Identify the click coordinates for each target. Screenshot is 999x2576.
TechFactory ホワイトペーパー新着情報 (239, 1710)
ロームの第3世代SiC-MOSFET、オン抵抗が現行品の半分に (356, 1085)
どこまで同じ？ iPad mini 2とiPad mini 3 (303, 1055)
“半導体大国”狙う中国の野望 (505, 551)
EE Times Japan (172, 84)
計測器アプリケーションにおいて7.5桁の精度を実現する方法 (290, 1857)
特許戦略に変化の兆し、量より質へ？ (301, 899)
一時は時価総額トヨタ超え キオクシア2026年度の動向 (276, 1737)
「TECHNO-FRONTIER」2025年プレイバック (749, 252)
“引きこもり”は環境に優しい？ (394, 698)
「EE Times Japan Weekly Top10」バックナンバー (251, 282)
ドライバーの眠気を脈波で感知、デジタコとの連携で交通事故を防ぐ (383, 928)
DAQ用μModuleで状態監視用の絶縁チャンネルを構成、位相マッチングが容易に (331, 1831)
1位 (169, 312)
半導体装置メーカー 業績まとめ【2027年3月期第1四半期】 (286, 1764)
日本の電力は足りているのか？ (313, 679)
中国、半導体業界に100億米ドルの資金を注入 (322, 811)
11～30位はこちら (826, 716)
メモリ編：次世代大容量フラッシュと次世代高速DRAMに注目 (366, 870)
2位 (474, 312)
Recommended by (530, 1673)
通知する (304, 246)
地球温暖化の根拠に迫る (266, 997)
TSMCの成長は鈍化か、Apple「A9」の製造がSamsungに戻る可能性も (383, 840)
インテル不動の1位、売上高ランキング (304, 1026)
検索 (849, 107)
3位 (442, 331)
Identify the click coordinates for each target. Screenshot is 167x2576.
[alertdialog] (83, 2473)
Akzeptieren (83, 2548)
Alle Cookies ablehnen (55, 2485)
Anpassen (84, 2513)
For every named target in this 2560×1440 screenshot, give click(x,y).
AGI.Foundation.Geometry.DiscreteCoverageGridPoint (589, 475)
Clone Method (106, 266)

• • •

■ Exercise description ■
Copy each line of the data above exactly as it appears.

■ Completed task ■
Identify the click coordinates for each target. Screenshot is 999x2576.
TechFactory ホワイトペーパー新着情報 (239, 1710)
ロームの第3世代SiC-MOSFET、オン抵抗が現行品の半分に (356, 1085)
どこまで同じ？ iPad mini 2とiPad mini 3 (303, 1055)
“半導体大国”狙う中国の野望 (505, 551)
EE Times Japan (172, 84)
計測器アプリケーションにおいて7.5桁の精度を実現する方法 (290, 1857)
特許戦略に変化の兆し、量より質へ？ (301, 899)
一時は時価総額トヨタ超え キオクシア2026年度の動向 (276, 1737)
「TECHNO-FRONTIER」2025年プレイバック (749, 252)
“引きこもり”は環境に優しい？ (394, 698)
「EE Times Japan Weekly Top10」バックナンバー (251, 282)
ドライバーの眠気を脈波で感知、デジタコとの連携で交通事故を防ぐ (383, 928)
DAQ用μModuleで状態監視用の絶縁チャンネルを構成、位相マッチングが容易に (331, 1831)
1位 (169, 312)
半導体装置メーカー 業績まとめ【2027年3月期第1四半期】 (286, 1764)
日本の電力は足りているのか？ (313, 679)
中国、半導体業界に100億米ドルの資金を注入 (322, 811)
11～30位はこちら (826, 716)
メモリ編：次世代大容量フラッシュと次世代高速DRAMに注目 (366, 870)
2位 (474, 312)
Recommended by (530, 1673)
通知する (304, 246)
地球温暖化の根拠に迫る (266, 997)
TSMCの成長は鈍化か、Apple「A9」の製造がSamsungに戻る可能性も (383, 840)
インテル不動の1位、売上高ランキング (304, 1026)
検索 (849, 107)
3位 (442, 331)
Identify the click coordinates for each target. Screenshot is 167x2576.
[alertdialog] (83, 2473)
Akzeptieren (83, 2548)
Alle Cookies ablehnen (55, 2485)
Anpassen (84, 2513)
For every named target in this 2560×1440 screenshot, give click(x,y).
AGI.Foundation.Geometry.DiscreteCoverageGridPoint (589, 475)
Clone Method (106, 266)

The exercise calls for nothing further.